This is probably the single biggest issue I find in 100% of customer environments.
Year ago, I wrote about this issue, where the SCOM agent in some cases can consume above typical resource levels of memory, handles, etc. When this occurs – we will restart the agent to kill any “runaway” processes.
One of the things I have noticed, is that on many of my servers, these thresholds are being breached on a regular basis – mostly due to the monitoringhost.exe processes needing to use more than the default of 300mb of RAM (private bytes).
The issue is, that you will likely have NO idea this is happening. We don’t generate any alerts for this by default – we simply “fix the problem” by creating a state change, then running a response script to bounce the agent. The REALLY bad part about this, is you could have agents in a constant restart loop.
Customers often have hundreds of agents in a constant restart loop, filling the SCOM DB with state change events and barely monitoring the systems because the agent is always in a restart loop. Additionally, the agent eventually fails to start back up, resulting in a heartbeat failure.
In SCOM 2012 – I recommend making the following changes via overrides: Open the “Operations Manager > Agent Details > Agents by Version” view in the console:
Open health explorer for one of the agents – and here is an example of an agent that has been bouncing on a regular basis:
I recommend the following:
Private bytes monitors should be set to a default threshold of 943718400 (up from the default of 300MB)

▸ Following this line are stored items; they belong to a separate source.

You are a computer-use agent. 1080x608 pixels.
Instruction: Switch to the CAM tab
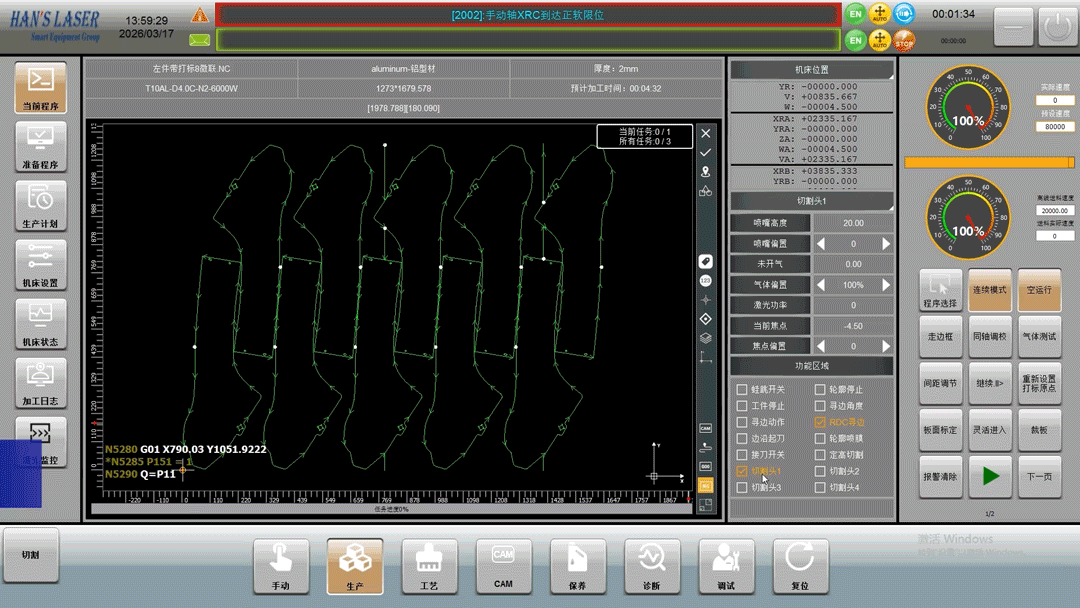[503, 566]
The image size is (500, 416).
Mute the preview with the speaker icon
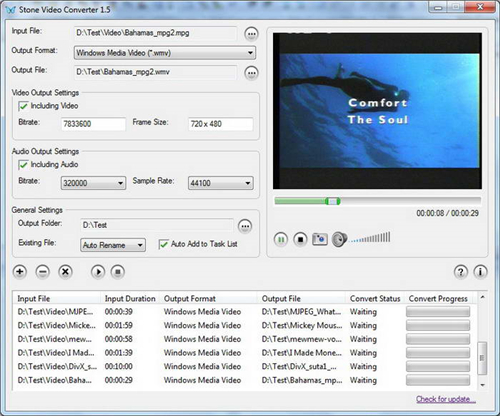(339, 239)
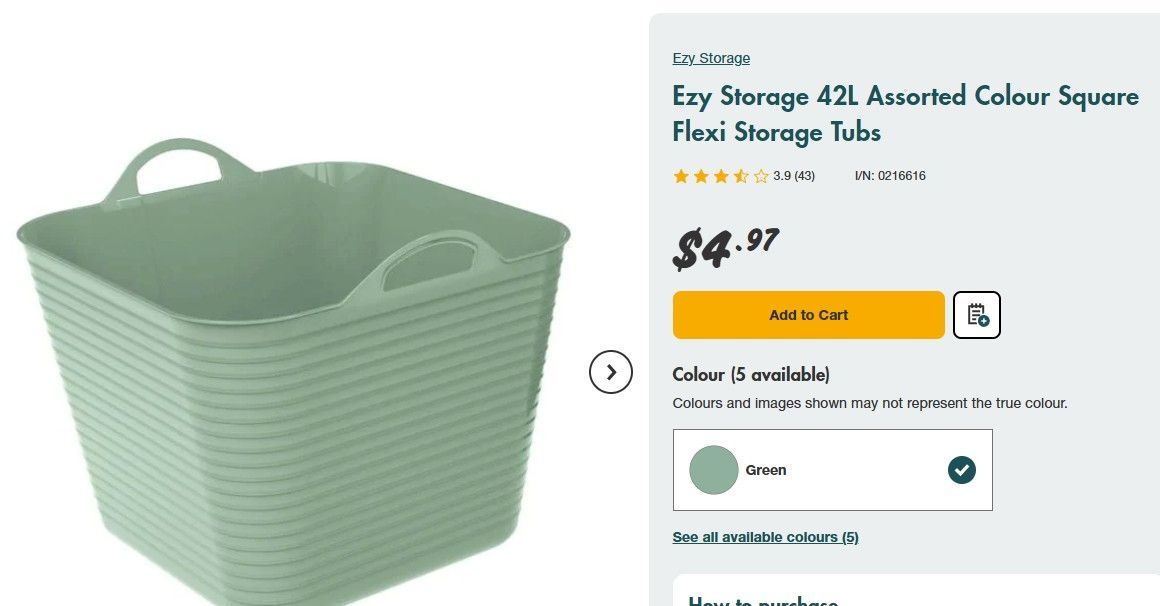Screen dimensions: 1160x606
Task: Click the item number 0216616
Action: coord(890,176)
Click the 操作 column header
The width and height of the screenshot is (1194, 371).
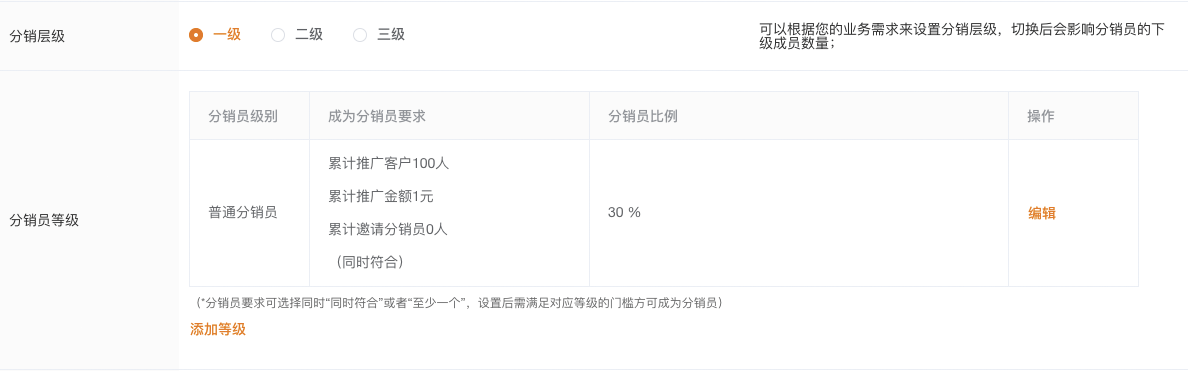pyautogui.click(x=1041, y=117)
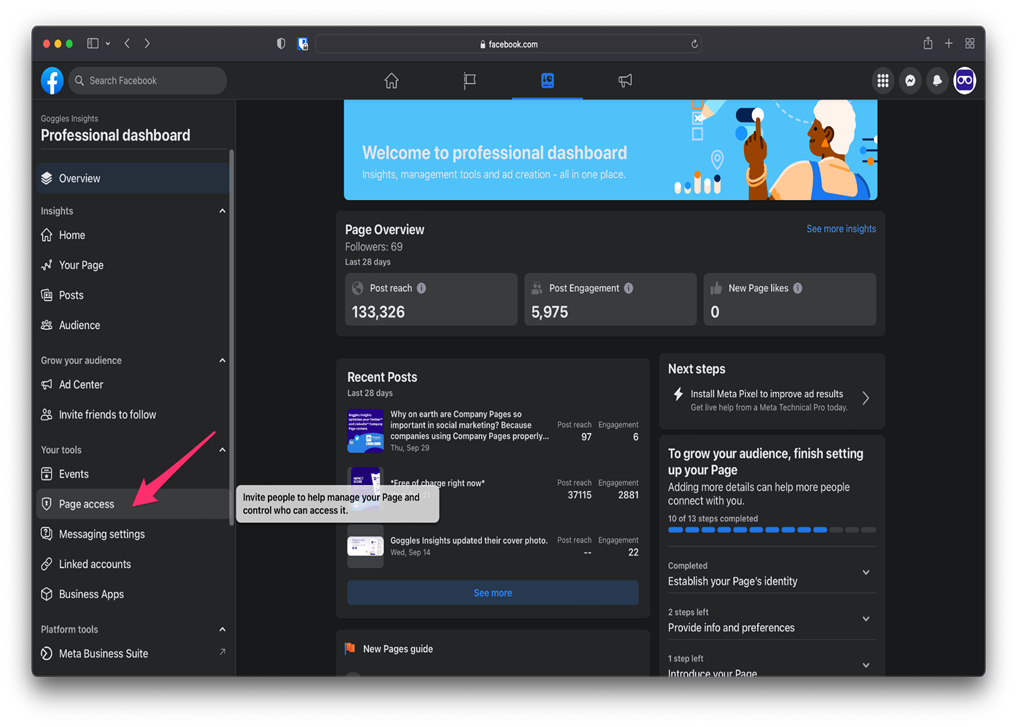Select Page access in sidebar

click(87, 504)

Handle Count monitors should be set to 30,000 (the default of 6000 is WAY low)
In addition, on each monitor:
Override Generate Alert to True (to generate alerts)

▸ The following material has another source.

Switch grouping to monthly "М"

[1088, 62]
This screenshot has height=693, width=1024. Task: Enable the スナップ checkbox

Override Auto-Resolve to False (even though default is false, this must be set, to keep from auto-closing these so you can see them and their repeat count)
Override Alert severity to Information (to keep from ticketing on these events)
——————–
Override EACH monitor, “all objects of another class” and choose “Agent” class.
This is a good configuration:
As a refresher – this will be common on any monitored systems that discover a large number of instances – such as Exchange, DNS, SQL servers, SCVMM, large web servers, etc.
Hi Kevin,
Good Morning !!
I have overridden the vales as per this KB article .still we are receiving “Microsoft.SystemCenter.Agent.MonitoringHost.PrivateBytesThreshold” alert in 10 time per day on 5 servers. please suggest new value to stop this alert . we are using SCOM 2012 R2
Last sampled value generated alert
Time Sampled: 10/19/2021 8:17:19 AM
Object Name: Process
Counter Name: Private Bytes
Instance Name: MonitoringHost
Last Sampled Value: 1700810752
Number of Samples: 5
Thanks
Unless these are management servers – something is WRONG and you need to investigate why they are using so much memory.